** Provided text follows **
How do people engage with female athlete centred ads compared to male centred ads?

For one of my classes for my master's degree, I had to create a portfolio where I applied some of the research methods I had learned to answer a question. For this particular question, I used the research method of social listening to see what similarities and differences could be found in ways one engaged with female athletes and male athletes. To do so, I looked at Nike’s Dream Crazy (a male-athlete centered ad) and Dream Crazier (a female-athlete centered ad) on YouTube and Twitter. Since these advertisements were released a while ago (September 2018 and February 2019 respectively), I looked at the contents of the comments from the past month only.


The reason I chose this method was because it would allow me to analyse the comments and categorize it in a way that could then be formatted visually to show what people were saying, and at what quantity the content was being said. This analysis and visual representation of the findings is key to successfully showing not just what was being said, but how the audience was engaging—it showed how individuals were engaging positively or negatively.
** End of Provided text **
§ Questions on the material:
[1] Answer these from the Nike ads write-up:
(a) Which Nike ad centers on male athletes?
(b) On which two sites did the writer look at the ads?
(c) From what span of time were the comments taken?
[2] Continue the Nike ads write-up from its last sentence.
The items after this are separate material, apart from the Nike ads write-up.
** Given data follows **
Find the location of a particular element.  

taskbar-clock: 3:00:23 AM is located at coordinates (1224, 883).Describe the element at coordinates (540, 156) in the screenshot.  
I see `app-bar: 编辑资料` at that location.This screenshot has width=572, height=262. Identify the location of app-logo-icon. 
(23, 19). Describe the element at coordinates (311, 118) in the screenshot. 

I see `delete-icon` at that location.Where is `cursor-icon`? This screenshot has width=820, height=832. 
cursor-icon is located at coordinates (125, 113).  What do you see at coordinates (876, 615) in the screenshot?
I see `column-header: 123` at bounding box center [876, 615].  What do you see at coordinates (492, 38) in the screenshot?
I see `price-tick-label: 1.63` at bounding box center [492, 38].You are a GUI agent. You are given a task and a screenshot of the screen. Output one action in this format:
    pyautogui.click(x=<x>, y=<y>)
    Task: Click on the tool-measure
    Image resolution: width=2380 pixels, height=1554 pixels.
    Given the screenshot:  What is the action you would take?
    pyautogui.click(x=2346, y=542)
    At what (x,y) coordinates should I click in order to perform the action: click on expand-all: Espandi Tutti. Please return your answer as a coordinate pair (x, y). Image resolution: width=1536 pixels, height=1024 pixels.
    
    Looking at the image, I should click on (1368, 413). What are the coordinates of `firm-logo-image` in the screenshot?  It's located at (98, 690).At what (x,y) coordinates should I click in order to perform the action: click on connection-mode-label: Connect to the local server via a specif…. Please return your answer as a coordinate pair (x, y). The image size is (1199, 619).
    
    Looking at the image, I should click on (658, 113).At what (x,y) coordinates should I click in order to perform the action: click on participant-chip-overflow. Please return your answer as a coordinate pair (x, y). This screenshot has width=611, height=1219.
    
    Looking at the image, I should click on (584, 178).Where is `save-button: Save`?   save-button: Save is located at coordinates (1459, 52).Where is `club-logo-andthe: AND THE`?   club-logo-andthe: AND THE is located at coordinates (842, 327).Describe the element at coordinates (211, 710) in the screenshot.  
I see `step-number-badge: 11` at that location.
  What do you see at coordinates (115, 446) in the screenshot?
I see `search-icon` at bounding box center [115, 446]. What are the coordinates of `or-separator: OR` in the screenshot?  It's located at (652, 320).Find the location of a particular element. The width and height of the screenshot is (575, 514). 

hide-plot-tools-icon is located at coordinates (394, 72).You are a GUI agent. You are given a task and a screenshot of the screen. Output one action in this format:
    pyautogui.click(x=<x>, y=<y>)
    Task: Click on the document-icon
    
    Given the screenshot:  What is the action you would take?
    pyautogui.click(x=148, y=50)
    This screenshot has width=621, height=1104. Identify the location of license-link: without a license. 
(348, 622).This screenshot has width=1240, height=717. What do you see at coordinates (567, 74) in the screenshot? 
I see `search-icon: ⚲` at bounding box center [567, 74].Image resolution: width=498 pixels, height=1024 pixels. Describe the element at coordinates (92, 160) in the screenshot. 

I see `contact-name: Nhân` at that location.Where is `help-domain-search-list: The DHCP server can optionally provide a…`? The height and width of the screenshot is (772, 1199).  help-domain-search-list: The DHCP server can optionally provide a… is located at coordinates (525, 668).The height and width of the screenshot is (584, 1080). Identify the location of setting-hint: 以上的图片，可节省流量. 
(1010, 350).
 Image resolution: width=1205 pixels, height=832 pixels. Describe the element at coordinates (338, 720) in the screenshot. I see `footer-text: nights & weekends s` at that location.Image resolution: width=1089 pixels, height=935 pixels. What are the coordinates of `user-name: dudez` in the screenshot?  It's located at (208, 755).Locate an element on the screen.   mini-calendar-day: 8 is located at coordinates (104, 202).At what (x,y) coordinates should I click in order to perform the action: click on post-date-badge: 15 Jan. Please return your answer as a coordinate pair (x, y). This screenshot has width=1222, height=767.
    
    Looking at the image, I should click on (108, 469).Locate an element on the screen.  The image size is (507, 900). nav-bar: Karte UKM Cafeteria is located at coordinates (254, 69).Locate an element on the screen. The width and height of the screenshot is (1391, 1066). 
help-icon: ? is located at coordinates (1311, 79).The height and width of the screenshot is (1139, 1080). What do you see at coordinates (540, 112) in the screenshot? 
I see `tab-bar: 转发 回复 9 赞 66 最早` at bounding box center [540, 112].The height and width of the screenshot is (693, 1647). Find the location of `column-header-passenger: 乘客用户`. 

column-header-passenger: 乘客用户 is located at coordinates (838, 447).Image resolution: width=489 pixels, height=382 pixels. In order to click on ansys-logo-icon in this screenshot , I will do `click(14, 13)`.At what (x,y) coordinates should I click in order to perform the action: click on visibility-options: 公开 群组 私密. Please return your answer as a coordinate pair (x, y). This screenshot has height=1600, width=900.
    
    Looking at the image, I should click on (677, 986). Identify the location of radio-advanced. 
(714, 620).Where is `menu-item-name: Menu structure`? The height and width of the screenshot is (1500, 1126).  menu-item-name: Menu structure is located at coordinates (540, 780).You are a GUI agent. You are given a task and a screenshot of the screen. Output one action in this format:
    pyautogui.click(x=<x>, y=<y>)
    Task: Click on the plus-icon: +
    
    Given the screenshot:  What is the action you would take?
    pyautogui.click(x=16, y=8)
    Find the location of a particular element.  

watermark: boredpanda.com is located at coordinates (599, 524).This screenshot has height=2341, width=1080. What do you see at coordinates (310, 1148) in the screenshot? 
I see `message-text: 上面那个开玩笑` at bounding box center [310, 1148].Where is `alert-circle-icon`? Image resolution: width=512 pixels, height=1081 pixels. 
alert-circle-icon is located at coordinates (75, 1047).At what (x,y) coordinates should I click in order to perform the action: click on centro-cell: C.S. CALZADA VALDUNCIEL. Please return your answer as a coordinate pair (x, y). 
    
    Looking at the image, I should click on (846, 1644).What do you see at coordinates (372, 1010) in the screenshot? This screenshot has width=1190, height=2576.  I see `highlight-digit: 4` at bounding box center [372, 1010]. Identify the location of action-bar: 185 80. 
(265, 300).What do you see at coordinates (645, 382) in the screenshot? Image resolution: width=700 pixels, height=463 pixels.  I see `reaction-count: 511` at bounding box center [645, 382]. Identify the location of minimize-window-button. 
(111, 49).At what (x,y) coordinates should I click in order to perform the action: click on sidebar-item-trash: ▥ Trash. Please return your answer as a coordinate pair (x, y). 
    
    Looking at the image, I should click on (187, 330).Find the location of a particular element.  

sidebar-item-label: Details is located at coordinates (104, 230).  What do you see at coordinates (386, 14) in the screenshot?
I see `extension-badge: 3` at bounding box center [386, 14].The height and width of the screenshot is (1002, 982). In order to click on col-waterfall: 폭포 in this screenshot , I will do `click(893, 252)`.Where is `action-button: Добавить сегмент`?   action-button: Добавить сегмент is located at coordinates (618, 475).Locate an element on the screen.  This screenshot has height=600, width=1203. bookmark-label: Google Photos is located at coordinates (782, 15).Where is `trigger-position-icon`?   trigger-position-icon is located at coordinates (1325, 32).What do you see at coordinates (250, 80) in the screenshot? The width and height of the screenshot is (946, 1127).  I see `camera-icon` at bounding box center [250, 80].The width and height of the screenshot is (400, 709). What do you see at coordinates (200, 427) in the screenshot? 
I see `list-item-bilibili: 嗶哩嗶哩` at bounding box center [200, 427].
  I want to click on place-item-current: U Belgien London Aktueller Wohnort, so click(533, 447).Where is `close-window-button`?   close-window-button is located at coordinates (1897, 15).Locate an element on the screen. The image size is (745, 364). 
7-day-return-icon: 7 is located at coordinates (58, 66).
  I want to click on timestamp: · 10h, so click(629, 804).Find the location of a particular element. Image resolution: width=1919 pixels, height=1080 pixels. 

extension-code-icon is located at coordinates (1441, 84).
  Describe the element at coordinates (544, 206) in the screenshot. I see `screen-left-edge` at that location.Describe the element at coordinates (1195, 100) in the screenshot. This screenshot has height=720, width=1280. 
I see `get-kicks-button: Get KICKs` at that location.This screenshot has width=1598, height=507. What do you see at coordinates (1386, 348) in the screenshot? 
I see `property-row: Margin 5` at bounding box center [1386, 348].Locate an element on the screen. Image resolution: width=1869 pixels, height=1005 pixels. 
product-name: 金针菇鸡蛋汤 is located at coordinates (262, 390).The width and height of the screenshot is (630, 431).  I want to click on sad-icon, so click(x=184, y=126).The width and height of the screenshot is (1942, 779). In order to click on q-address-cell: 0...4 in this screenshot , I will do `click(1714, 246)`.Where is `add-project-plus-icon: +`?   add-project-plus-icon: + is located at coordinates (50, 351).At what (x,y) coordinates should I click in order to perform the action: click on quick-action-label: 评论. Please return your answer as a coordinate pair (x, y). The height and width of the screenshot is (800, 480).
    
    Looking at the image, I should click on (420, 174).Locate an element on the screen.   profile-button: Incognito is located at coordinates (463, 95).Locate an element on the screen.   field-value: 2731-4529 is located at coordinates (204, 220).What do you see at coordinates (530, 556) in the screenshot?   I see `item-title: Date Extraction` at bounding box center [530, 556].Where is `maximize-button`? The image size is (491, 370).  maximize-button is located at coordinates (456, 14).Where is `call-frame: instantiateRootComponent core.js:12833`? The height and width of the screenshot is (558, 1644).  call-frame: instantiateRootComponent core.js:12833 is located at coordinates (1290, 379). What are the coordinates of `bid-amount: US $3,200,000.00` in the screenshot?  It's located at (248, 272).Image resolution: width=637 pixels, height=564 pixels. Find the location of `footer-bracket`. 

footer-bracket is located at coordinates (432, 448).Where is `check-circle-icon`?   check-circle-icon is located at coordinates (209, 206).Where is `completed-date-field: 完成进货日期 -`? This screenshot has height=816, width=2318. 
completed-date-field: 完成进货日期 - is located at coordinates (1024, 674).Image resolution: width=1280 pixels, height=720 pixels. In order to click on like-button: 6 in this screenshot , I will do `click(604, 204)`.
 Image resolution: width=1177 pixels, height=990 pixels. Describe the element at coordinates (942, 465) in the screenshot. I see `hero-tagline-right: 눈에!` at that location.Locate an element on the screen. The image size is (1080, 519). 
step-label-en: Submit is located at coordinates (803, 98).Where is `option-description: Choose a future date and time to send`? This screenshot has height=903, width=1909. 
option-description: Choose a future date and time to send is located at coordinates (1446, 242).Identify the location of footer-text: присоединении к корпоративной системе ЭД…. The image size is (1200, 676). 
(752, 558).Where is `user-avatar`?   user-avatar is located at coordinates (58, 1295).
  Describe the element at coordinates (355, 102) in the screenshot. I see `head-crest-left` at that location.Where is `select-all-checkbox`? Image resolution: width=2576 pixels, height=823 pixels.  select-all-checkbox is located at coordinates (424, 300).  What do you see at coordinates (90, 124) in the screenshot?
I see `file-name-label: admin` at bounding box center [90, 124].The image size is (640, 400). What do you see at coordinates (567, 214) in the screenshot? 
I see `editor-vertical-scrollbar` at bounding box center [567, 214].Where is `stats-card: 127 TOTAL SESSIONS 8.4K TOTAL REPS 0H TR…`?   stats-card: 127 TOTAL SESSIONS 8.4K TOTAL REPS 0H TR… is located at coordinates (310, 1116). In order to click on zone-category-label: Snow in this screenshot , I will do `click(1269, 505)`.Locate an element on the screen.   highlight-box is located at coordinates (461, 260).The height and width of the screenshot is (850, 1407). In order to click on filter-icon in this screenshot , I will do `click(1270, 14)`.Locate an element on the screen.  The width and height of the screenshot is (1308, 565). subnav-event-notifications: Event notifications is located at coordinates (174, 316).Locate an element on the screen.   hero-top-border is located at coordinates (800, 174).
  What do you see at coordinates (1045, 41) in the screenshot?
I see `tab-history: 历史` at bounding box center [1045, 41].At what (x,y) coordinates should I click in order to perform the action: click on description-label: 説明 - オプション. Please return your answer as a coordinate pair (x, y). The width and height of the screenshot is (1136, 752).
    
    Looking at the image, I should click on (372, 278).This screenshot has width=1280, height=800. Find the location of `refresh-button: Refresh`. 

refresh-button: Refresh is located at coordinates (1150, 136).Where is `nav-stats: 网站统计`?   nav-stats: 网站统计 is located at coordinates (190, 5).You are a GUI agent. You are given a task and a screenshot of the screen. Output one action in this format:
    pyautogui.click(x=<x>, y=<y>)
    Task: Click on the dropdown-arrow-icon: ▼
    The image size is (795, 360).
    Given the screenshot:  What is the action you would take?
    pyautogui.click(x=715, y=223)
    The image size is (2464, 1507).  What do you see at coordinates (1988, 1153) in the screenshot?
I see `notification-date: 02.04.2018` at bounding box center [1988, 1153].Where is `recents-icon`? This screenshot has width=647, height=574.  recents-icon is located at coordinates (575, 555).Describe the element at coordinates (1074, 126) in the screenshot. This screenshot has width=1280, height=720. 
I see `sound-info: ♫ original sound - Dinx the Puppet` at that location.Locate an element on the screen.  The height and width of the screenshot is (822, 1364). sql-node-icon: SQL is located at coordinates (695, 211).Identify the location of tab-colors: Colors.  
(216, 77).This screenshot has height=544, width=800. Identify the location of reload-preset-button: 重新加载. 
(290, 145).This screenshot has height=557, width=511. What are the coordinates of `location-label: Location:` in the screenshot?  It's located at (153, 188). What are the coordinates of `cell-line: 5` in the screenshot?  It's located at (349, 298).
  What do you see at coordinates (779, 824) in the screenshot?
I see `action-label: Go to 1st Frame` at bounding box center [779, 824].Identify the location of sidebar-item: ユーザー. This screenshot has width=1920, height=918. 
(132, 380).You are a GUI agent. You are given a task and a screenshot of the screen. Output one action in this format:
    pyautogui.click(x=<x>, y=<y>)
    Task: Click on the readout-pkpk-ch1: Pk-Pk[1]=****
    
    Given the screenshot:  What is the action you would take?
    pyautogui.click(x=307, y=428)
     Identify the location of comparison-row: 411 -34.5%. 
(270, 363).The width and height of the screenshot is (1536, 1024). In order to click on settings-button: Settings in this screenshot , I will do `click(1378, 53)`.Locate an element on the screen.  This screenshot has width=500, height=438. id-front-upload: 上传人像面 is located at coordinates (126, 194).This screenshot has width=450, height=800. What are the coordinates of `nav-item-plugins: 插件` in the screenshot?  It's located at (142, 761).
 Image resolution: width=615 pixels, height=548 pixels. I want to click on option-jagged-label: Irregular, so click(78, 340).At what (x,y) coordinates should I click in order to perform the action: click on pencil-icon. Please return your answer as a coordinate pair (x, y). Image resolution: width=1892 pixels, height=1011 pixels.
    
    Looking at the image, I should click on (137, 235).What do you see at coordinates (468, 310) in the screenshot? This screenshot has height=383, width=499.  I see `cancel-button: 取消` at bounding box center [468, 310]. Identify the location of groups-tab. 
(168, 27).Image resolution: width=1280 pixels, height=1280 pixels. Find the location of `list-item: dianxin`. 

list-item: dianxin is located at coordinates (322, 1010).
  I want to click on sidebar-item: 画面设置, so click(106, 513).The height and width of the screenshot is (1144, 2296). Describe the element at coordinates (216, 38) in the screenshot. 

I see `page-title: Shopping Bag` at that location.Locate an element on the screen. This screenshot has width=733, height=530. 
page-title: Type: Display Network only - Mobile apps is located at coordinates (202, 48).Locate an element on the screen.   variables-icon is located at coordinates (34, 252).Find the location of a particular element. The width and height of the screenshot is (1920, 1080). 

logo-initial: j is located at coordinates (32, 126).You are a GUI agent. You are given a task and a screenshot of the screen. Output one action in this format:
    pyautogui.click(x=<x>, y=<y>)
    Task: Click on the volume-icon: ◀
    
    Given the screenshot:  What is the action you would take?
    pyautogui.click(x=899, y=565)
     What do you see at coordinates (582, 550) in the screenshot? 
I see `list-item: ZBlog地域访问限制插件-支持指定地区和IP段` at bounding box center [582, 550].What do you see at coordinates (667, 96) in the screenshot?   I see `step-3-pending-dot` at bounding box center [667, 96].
** End of Given data **
§ Answers by task:
[1]
(a) Dream Crazy
(b) YouTube and Twitter
(c) The past month only

[2]
I collected data from the comments by grouping them into categories such as: love (this ad); boycott (Nike); Kaepernick neg.; Williams neg.; inspiration; stupid. I chose these categories as they categories as they still maintained the positive or negative connotation of the comment, but was shorted in a way that could be easily grouped with similar comments, despite those comments not using the same exact words/wording. Once all of the comments for the past month were categorized, I used RawGraphs’ Dorling map generator to create a visual representation of my findings.


During the analysis process of the comments, I found that it became increasingly difficult to try and sort each individual comments into their designated category. For example, there were many comments that I interpreted to be sarcastic, so I would try to analyse whether or not I should categorize the comment based solely on words used, or based on connotation. In the end I decided categorize comments such as these based on connotation (and other audience engagement), as I was questioning how the audience engagement differed between the two advertisements, not questioning what was being said. Another example of difficulties I found were categorizing memes and gifs. There were some that used them, but this seemed to offer no valuable meaning to the analysis and were unrelated to the comment thread.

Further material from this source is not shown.